Written exercise 1
In the passage on 4D textiles, what three perspectives did Sitotaw et al. use to examine additive manufacturing and textiles?
Written exercise 2
Pick up the passage on 4D textiles after its final sentence and keep writing it.

Passage to read
■ ■ ■ ■

Persson et.al described, in a review, the role of different smart actuators and their integration into textile products [
2]. They highlighted three challenges:
Force and stress are low, especially for everyday applications;
Reversibility (repeatability of the actuation) is difficult due to the high energy input required;
Automatically activated or controlled means triggering the effect whenever the change occurs or controlled when it is needed.
Sitotaw et al. looked at additive manufacturing and textiles from three perspectives: 3D printing on textiles, 3D printing of flexible structures and 3D printing of elastic materials [
4]. They showed that as a subcategory of 3D printing on textiles, 4D printing with textiles has the potential to be used as a future technology for environmental sensors and actuators. Besides a rough overview, they did not investigate 4D textiles further. In particular, they did not discuss the differences of using the textile either as an active or passive component. A major difference between 3D printing on textiles and 4D textiles is that the structural properties of the textile are considered. Persson et al. did not address functionalization as an actuator through additive manufacturing as well. Printing of smart materials on textiles was not considered [
2].
Therefore, the aim of this paper is to bridge the research gap between smart materials for use in textiles according to Persson et al. and additive manufacturing on textiles by Sitotaw et al. [
2,
4]. An overview of the currently used production technologies for 4D textiles and the selected materials are given. Since the change in shape or function is a key definition of 4D textiles, different form finding and form giving processes are compared. The need for standardized testing and simulation methods is elaborated and challenges and next steps are worked out. An overview on the research is given in
Table 1.

■ ■ ■ ■

Data records

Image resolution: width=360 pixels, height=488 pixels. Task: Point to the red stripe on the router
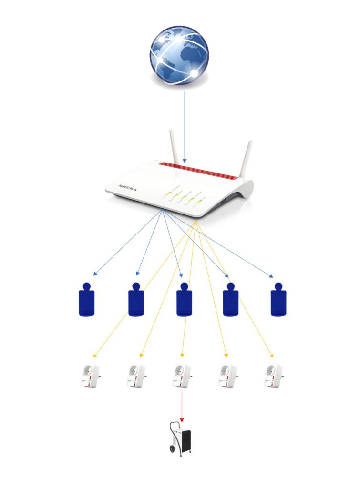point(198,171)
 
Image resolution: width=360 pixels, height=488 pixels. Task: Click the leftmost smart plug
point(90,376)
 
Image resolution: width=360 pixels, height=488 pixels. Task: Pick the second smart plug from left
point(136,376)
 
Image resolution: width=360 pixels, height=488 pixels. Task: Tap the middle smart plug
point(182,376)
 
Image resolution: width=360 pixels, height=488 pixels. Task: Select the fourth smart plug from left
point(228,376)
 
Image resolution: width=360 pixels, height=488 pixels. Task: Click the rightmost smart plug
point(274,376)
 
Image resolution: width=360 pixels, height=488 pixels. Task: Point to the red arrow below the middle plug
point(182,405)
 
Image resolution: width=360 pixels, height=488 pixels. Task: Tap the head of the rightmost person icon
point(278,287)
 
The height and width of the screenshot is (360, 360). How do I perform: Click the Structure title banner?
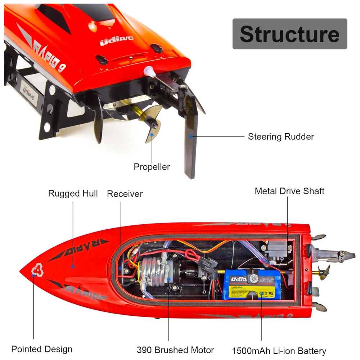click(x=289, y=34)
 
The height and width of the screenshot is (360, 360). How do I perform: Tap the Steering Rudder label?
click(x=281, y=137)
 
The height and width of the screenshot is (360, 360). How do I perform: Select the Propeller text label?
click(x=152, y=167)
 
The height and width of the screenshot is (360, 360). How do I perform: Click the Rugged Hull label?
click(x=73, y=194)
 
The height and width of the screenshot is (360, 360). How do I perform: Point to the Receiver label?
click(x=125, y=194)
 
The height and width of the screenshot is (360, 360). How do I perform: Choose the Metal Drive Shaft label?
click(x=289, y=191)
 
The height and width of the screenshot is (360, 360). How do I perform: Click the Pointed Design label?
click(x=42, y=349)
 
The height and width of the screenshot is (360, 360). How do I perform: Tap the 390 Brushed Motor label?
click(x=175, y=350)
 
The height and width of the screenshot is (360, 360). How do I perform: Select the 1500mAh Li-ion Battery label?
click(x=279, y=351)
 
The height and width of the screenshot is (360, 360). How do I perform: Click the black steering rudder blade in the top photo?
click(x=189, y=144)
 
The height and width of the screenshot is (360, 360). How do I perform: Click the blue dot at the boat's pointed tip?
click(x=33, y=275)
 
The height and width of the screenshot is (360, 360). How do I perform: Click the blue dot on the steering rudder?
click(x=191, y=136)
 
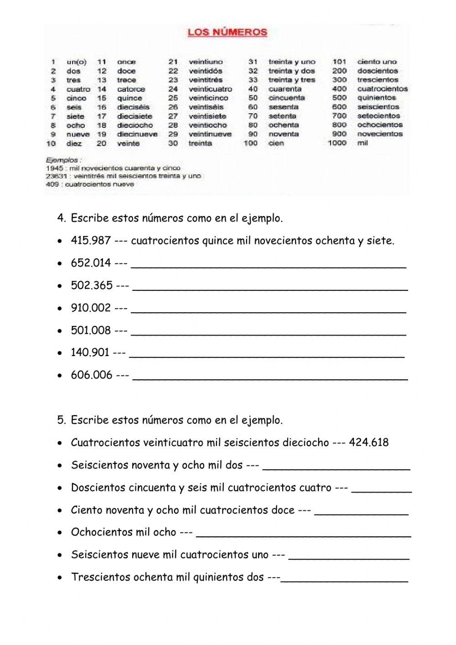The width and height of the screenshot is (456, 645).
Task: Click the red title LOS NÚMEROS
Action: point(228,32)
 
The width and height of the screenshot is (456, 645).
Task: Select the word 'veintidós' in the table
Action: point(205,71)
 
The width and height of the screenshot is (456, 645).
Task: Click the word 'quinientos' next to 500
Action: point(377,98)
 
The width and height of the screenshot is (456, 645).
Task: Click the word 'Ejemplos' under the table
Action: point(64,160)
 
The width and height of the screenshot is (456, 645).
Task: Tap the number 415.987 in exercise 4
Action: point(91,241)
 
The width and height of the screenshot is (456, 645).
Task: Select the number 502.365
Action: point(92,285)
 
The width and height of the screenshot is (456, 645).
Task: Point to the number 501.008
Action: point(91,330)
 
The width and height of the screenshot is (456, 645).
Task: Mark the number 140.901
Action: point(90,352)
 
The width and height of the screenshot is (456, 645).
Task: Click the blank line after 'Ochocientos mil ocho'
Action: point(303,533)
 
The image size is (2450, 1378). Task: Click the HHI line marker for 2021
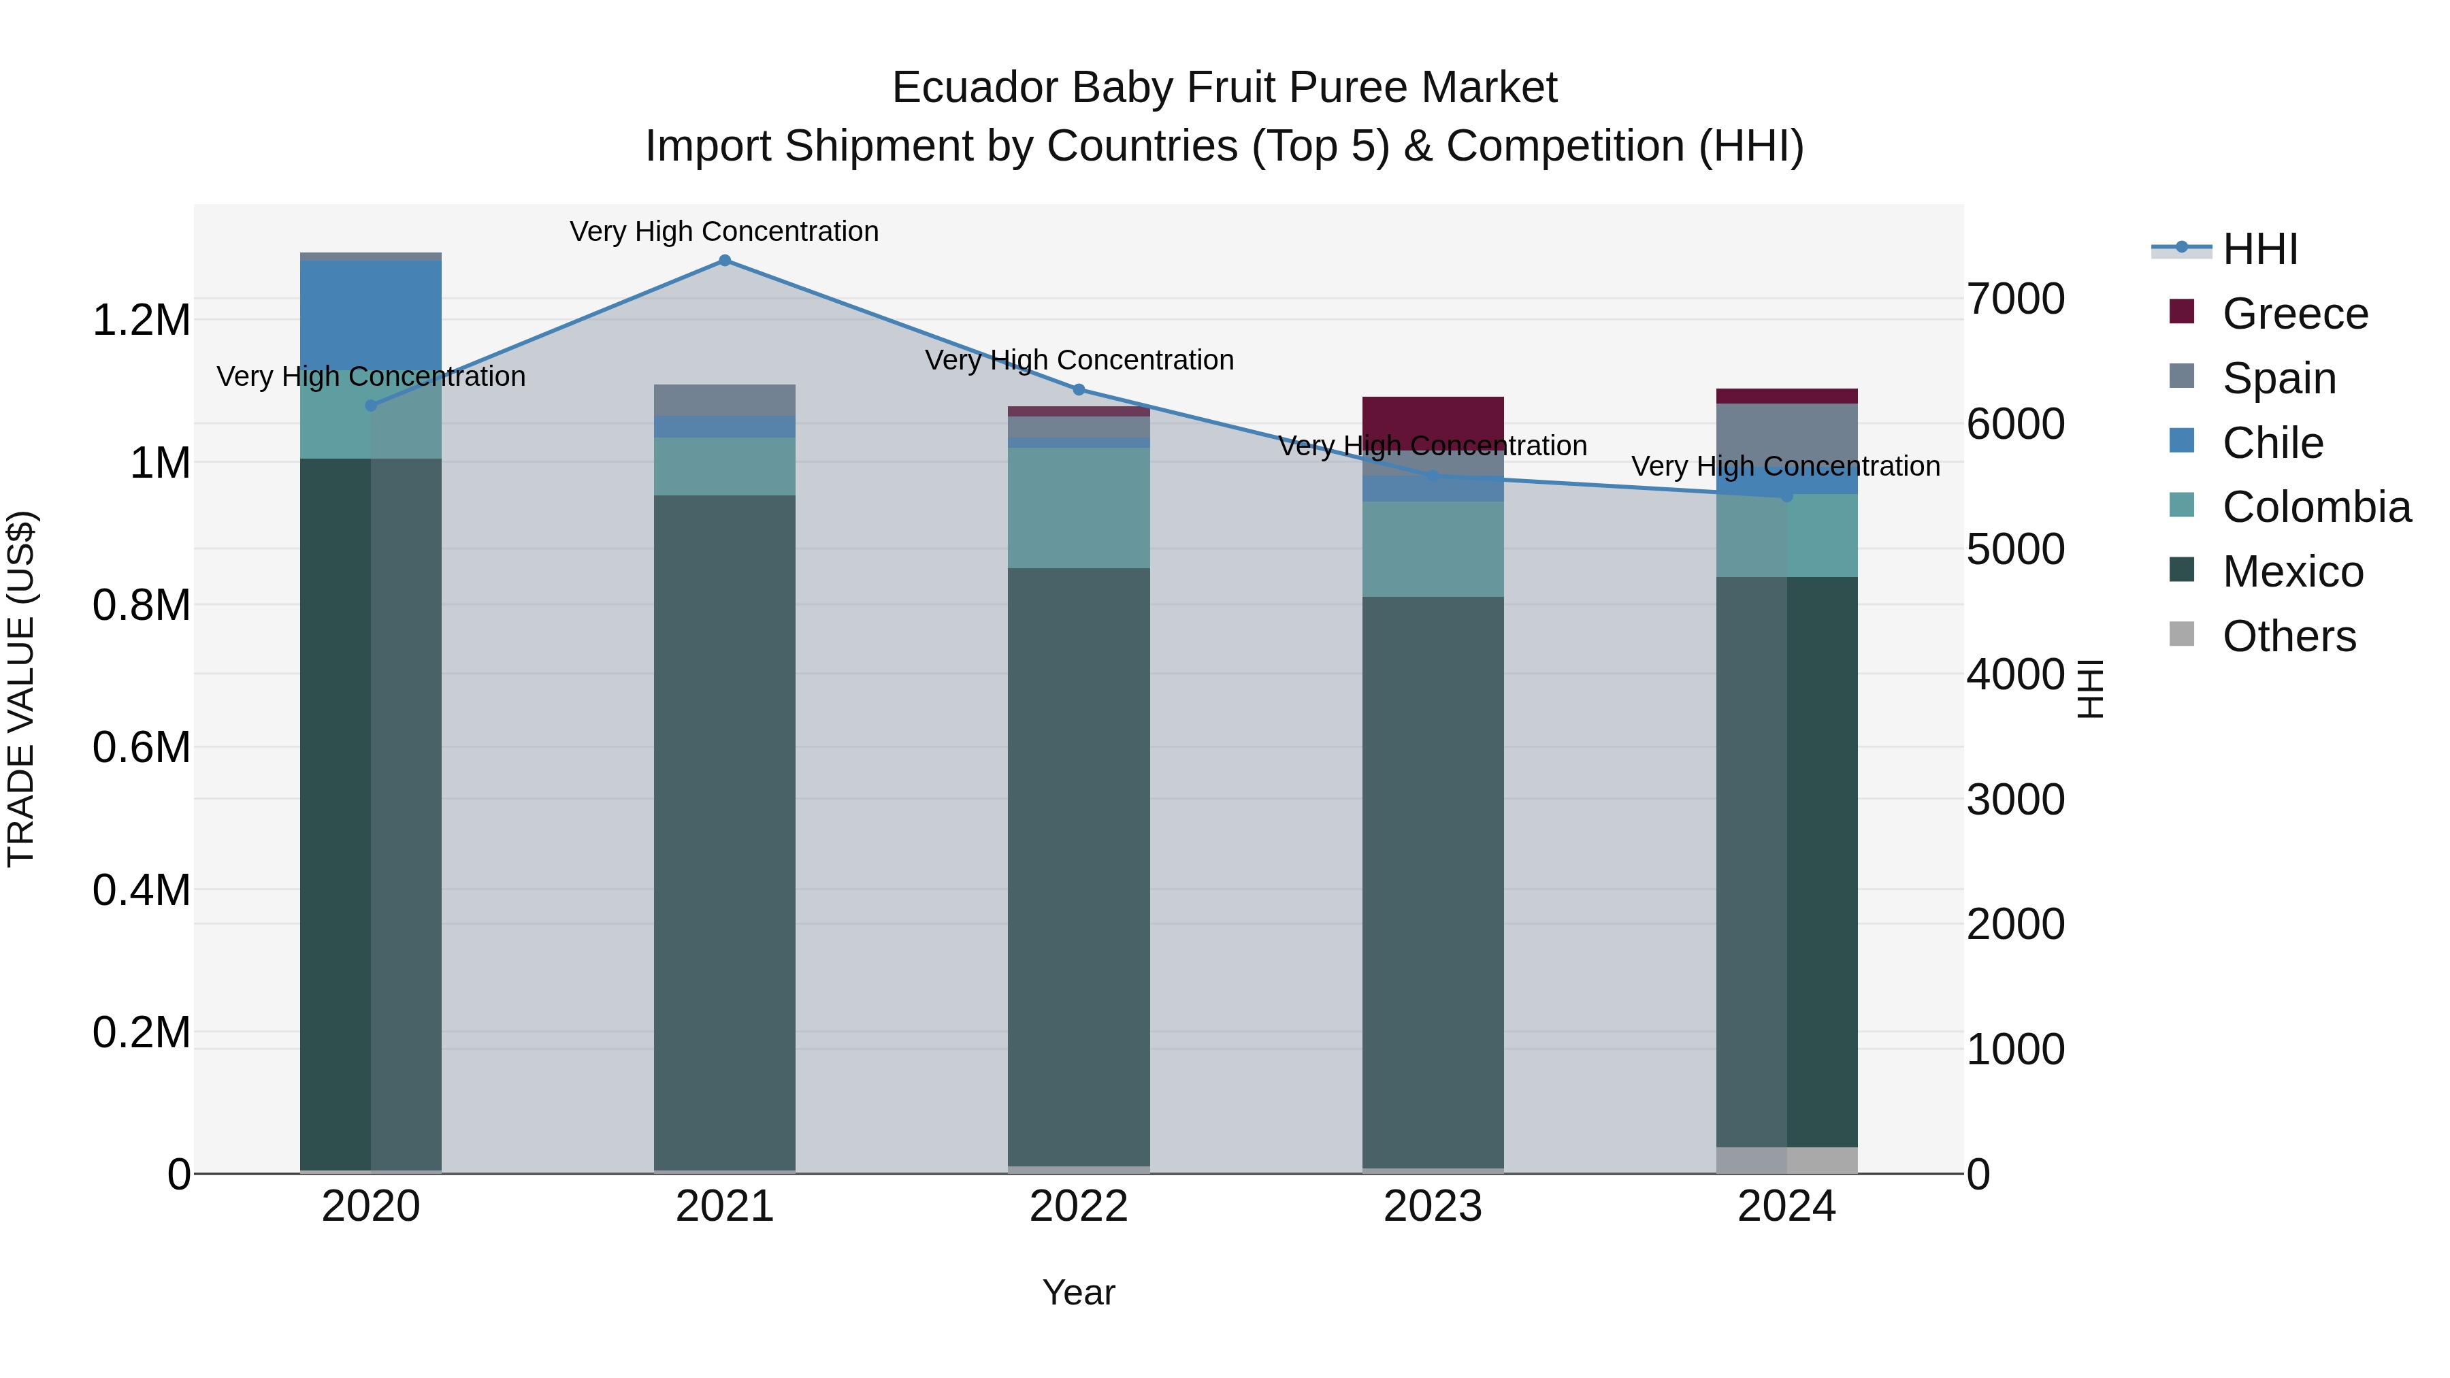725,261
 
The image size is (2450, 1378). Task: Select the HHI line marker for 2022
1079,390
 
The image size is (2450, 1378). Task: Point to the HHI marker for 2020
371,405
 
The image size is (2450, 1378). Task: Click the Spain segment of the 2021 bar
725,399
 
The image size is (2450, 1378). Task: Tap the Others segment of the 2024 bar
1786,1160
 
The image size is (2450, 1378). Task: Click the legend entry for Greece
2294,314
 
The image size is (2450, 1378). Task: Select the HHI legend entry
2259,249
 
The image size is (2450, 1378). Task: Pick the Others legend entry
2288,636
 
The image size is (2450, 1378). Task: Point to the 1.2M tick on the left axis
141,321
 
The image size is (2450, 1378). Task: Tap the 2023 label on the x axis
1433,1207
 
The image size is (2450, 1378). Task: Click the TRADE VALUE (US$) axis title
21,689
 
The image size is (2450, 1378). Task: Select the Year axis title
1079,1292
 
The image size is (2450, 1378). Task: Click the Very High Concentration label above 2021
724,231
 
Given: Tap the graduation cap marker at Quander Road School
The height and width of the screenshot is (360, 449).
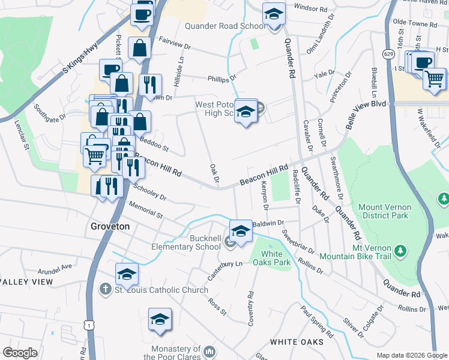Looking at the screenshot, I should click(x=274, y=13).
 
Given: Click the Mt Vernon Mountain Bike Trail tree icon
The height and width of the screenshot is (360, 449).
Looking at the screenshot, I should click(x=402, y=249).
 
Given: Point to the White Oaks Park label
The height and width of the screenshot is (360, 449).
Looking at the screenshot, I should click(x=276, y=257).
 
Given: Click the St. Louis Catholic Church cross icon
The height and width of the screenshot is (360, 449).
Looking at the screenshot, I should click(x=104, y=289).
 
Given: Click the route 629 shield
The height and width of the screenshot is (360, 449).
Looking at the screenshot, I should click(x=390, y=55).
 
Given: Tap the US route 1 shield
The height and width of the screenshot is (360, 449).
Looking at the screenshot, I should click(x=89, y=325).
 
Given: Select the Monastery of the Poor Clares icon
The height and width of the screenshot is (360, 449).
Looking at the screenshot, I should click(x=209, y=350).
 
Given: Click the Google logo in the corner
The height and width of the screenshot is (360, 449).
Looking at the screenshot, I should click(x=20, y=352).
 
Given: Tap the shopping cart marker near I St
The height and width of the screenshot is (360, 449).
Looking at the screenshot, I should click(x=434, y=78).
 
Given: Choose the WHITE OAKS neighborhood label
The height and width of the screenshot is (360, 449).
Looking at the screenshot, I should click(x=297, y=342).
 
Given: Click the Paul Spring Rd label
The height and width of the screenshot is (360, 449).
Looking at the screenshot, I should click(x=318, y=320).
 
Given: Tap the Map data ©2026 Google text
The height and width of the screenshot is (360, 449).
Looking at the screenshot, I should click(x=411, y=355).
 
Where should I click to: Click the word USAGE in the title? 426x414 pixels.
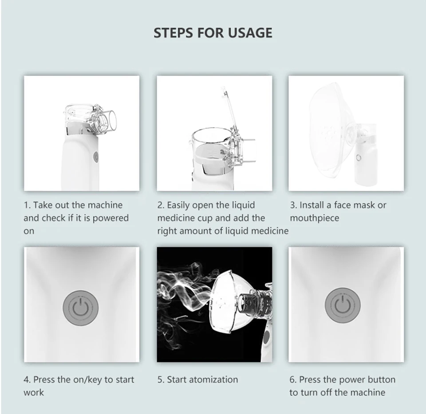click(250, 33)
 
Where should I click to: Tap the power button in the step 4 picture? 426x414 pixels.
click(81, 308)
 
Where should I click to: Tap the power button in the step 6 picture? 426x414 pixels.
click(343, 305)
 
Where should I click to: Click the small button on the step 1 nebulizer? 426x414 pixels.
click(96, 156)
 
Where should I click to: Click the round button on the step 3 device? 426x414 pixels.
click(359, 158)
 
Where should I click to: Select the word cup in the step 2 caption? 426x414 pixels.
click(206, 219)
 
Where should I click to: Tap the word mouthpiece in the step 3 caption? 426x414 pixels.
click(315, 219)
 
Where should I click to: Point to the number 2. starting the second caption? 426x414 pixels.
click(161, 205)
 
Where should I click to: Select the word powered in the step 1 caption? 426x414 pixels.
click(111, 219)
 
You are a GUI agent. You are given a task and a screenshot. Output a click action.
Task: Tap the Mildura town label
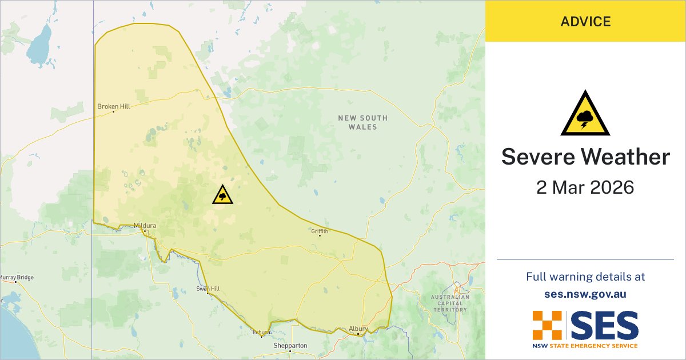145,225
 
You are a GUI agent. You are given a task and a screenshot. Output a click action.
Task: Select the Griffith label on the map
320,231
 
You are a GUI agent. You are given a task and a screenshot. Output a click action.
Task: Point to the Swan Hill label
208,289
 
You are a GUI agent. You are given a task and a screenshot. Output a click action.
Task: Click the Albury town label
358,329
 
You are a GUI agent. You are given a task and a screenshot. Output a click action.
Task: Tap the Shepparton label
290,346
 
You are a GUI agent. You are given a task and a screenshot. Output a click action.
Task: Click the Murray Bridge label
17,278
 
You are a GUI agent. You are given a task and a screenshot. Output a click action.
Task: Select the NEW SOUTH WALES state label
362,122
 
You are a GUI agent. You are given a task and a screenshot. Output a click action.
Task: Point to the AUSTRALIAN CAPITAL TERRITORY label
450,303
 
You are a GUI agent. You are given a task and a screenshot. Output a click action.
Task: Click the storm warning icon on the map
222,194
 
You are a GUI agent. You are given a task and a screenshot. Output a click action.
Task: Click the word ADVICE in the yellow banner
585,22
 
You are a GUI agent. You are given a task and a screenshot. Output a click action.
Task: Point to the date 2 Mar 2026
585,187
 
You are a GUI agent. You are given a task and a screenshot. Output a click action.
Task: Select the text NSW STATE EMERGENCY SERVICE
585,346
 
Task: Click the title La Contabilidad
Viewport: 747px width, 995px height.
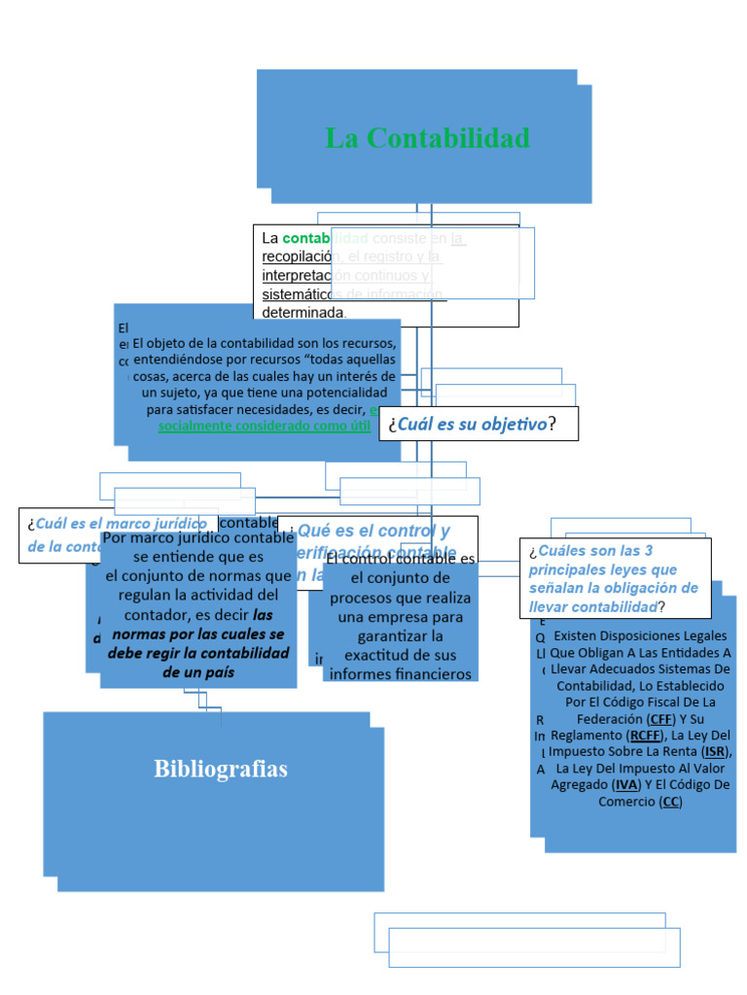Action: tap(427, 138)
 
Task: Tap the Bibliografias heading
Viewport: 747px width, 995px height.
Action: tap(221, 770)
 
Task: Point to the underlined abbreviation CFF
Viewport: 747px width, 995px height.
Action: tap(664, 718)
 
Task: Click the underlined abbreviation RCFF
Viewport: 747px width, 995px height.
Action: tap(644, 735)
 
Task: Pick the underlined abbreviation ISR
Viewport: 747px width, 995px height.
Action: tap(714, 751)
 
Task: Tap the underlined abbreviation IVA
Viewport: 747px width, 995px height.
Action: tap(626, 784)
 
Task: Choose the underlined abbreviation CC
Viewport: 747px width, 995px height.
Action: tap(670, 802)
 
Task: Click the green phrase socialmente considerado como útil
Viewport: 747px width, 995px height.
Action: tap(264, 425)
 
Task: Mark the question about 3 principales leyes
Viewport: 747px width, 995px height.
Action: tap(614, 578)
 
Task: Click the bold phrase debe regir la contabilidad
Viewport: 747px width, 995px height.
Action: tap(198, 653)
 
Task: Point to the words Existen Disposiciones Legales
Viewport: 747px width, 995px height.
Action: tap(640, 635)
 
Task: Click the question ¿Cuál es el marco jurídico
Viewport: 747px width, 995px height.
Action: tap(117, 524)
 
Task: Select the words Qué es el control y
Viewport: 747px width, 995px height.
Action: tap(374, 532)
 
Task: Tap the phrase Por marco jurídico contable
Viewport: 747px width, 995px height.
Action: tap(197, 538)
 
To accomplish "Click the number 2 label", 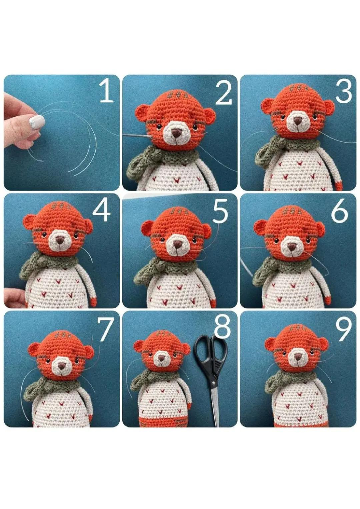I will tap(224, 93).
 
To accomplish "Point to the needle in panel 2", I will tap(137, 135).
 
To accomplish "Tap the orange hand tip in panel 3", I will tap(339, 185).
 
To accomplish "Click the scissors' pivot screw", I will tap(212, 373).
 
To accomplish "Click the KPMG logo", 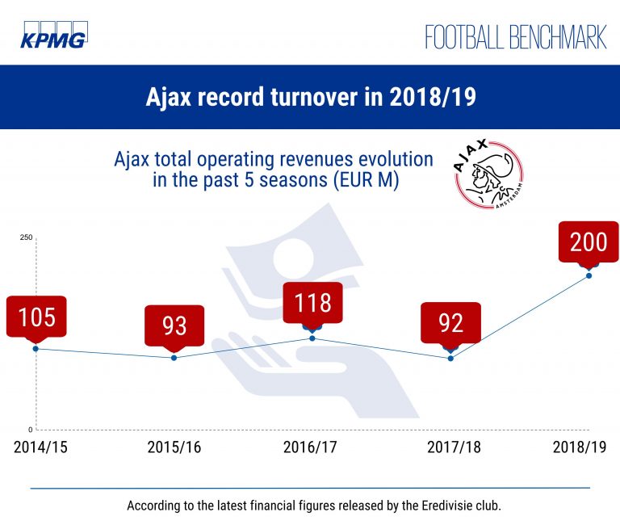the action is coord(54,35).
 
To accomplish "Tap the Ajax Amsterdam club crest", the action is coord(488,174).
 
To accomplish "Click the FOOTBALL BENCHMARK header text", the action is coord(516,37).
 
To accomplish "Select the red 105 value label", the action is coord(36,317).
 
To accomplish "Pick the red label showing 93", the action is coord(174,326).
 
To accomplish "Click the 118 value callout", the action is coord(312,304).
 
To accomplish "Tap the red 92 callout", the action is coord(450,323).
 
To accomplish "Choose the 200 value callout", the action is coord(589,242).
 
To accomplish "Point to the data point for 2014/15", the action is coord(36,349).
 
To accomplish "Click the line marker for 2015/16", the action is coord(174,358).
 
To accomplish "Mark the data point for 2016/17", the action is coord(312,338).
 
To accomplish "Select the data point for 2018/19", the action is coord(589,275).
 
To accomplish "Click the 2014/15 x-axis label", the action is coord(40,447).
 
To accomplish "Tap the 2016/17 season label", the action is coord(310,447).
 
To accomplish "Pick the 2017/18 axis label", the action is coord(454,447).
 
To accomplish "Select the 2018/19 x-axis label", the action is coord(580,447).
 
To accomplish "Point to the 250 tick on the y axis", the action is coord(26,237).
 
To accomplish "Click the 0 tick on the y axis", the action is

■ ■ ■ ■

Exercise result 1
3D printing on textiles, 3D printing of flexible structures and 3D printing of elastic materials.

Exercise result 2
3. 4D Textiles
The functional principle of 4D textiles is based on the interaction of the properties of an elastically tensioned textile surface and beam-shaped reinforcements. This characteristic makes the material describable by the underlying mechanics of the structural mechanics of the membrane structures. In the case of 4D textiles, the membrane—the textile surface—is elastically pre-stressed and thus absorbs potential energy as an anisotropic spring store. Defined areas of the textile are then printed on. When the pre-tension is released, a restoring force is generated in the textile, which is opposed by the elastic stiffness of the reinforcement in the printed areas. The formation of an energetic equilibrium state causes the change in shape from a planar printed structure to a spatial shape [
42].
In this process, the textile forms double-curved surfaces, which represent the lowest possible energy level. Depending on whether the circumference of the structure can decrease when the pre-stress is released or is prevented from doing so by the reinforcements, synclastic, dome-shaped surfaces or anticlastic saddle surfaces are formed (
Figure 2). Influenced by the stiffness of the chosen material, the reinforcements have either curved—in the case of an elastic material—or straight shapes [
43]. In addition, the tensions cause 4D textiles to form more than one equilibrium state, enabling a shape change. By applying an initial force, the structures can thus switch between two or more metastable states (
Figure 2).
The surface is characterized with respect to the interface and mechanics. The force–strain behavior of the textile surface determines the macroscopic deformation. The force strain is introduced in the production process.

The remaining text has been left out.